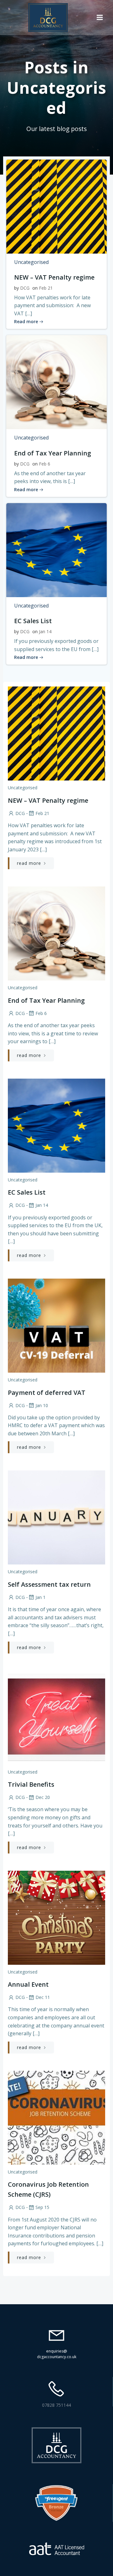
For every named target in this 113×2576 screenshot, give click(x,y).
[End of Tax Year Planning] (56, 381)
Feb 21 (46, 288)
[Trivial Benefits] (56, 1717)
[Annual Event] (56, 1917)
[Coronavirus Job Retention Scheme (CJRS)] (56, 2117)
========================================
*EXERCISE DETAILS*. Starting at the line with "Feb 21 (46, 288)", copy each line through the end of the data, both ends included, and give nothing else.

*WRITTEN ANSWER*.
Feb 21 (46, 288)
[Trivial Benefits] (56, 1717)
[Annual Event] (56, 1917)
[Coronavirus Job Retention Scheme (CJRS)] (56, 2117)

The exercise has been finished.